→ Exercise input:
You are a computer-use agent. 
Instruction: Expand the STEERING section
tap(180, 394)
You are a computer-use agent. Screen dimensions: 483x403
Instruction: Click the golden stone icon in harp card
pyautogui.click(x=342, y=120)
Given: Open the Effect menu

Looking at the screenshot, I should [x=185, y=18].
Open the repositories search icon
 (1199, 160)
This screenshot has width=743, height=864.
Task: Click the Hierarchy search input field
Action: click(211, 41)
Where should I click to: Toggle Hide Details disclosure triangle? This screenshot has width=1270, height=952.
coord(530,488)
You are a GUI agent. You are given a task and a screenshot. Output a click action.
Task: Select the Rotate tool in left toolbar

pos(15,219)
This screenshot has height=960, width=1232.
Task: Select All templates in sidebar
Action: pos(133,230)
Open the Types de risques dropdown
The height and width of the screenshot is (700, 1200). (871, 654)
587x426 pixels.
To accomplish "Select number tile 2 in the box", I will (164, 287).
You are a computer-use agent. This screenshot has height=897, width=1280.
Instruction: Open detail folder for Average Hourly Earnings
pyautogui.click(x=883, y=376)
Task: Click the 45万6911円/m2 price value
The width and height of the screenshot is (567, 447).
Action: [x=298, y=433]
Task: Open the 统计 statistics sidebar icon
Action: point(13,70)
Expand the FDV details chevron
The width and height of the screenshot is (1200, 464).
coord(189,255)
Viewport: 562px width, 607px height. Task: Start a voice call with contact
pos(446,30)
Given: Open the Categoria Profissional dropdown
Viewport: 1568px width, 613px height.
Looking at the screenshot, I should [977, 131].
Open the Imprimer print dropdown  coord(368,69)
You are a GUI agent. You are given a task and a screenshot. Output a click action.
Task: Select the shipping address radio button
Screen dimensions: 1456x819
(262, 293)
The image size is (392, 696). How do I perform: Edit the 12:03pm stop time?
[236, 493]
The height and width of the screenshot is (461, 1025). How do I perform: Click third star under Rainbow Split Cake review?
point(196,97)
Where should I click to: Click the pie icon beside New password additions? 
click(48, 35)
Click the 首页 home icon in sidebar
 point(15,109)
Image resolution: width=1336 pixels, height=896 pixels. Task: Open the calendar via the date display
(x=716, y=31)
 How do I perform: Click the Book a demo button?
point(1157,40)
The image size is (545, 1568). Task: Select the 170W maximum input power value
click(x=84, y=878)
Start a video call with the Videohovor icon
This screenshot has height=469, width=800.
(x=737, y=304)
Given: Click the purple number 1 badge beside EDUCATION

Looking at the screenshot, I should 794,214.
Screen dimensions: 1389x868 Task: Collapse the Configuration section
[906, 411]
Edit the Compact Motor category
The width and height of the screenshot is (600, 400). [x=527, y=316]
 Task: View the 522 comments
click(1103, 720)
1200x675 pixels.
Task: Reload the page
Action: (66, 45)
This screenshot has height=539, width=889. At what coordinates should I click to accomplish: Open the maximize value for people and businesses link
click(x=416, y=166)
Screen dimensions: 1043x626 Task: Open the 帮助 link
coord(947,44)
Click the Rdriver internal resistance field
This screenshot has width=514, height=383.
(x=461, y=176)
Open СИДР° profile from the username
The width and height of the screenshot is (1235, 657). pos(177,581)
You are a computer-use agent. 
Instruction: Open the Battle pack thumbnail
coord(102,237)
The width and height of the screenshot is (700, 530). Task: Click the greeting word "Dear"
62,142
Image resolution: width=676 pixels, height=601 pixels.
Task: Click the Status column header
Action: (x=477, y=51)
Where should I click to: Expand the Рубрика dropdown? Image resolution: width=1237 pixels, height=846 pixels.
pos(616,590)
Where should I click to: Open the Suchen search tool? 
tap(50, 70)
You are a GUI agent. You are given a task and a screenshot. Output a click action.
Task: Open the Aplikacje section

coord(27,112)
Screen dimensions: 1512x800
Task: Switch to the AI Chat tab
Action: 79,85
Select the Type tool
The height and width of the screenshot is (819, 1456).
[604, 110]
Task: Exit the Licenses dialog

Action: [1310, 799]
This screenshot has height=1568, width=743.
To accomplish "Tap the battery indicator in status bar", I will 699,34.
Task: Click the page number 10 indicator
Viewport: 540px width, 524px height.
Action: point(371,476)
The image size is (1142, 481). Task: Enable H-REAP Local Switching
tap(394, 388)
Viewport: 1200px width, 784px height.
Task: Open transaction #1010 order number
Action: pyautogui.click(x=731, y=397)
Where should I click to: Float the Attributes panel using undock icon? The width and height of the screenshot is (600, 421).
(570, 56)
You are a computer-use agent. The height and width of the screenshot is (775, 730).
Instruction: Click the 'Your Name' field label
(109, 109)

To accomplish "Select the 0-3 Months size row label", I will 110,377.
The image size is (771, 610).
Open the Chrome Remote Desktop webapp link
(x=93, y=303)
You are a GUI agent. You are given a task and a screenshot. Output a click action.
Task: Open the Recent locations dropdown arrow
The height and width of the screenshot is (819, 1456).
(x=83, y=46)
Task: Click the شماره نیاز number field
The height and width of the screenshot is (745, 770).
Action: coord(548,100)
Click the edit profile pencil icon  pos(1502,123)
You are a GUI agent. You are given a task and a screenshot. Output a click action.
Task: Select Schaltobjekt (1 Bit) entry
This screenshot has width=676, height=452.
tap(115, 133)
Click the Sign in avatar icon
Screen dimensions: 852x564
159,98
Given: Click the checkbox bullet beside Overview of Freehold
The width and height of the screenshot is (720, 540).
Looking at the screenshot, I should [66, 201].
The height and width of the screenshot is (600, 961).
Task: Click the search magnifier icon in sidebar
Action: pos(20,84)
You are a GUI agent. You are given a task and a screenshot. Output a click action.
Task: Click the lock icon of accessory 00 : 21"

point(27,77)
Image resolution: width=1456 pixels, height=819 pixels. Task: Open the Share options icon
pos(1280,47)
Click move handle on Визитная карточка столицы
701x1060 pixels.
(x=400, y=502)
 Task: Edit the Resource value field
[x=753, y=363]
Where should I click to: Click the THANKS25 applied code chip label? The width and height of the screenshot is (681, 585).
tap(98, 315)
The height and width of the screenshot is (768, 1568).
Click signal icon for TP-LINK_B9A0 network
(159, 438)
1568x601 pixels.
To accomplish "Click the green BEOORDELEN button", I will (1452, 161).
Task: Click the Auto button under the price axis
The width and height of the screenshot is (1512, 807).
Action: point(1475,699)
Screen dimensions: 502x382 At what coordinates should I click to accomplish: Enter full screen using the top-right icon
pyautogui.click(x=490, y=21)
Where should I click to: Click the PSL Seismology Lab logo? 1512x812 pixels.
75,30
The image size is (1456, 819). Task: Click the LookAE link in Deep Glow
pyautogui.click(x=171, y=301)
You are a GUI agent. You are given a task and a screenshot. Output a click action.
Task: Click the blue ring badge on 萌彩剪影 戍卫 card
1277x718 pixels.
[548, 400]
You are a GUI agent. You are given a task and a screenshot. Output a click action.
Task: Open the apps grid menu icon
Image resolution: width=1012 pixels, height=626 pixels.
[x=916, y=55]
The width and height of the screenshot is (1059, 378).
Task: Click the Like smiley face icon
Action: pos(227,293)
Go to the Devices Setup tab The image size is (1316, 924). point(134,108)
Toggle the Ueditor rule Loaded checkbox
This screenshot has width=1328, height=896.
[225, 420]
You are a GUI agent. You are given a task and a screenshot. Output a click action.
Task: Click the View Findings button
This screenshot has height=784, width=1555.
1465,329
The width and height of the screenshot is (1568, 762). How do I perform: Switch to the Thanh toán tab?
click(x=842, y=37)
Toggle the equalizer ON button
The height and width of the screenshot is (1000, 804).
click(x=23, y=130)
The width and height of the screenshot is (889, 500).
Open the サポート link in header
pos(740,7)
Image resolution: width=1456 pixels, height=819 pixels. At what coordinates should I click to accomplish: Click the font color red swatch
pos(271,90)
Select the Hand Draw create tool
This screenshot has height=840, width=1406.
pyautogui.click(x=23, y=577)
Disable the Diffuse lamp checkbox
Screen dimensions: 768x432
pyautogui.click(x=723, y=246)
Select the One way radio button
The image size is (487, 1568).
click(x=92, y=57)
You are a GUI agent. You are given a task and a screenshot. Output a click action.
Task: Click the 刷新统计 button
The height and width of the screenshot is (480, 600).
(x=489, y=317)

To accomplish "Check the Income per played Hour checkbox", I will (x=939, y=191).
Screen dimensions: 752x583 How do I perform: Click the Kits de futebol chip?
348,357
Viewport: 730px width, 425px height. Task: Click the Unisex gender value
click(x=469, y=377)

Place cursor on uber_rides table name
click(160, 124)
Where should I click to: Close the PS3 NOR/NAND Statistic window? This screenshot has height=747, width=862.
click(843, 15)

→ What you should do:
Type out the entries above word for word, from the very first line through the line that contains "coord(189,255)", including both of those lines.

→ Response to the exercise:
You are a computer-use agent. 
Instruction: Expand the STEERING section
tap(180, 394)
You are a computer-use agent. Screen dimensions: 483x403
Instruction: Click the golden stone icon in harp card
pyautogui.click(x=342, y=120)
Given: Open the Effect menu

Looking at the screenshot, I should [x=185, y=18].
Open the repositories search icon
 (1199, 160)
This screenshot has width=743, height=864.
Task: Click the Hierarchy search input field
Action: click(211, 41)
Where should I click to: Toggle Hide Details disclosure triangle? This screenshot has width=1270, height=952.
coord(530,488)
You are a GUI agent. You are given a task and a screenshot. Output a click action.
Task: Select the Rotate tool in left toolbar

pos(15,219)
This screenshot has height=960, width=1232.
Task: Select All templates in sidebar
Action: pos(133,230)
Open the Types de risques dropdown
The height and width of the screenshot is (700, 1200). (871, 654)
587x426 pixels.
To accomplish "Select number tile 2 in the box", I will (164, 287).
You are a computer-use agent. This screenshot has height=897, width=1280.
Instruction: Open detail folder for Average Hourly Earnings
pyautogui.click(x=883, y=376)
Task: Click the 45万6911円/m2 price value
The width and height of the screenshot is (567, 447).
Action: [x=298, y=433]
Task: Open the 统计 statistics sidebar icon
Action: point(13,70)
Expand the FDV details chevron
The width and height of the screenshot is (1200, 464).
coord(189,255)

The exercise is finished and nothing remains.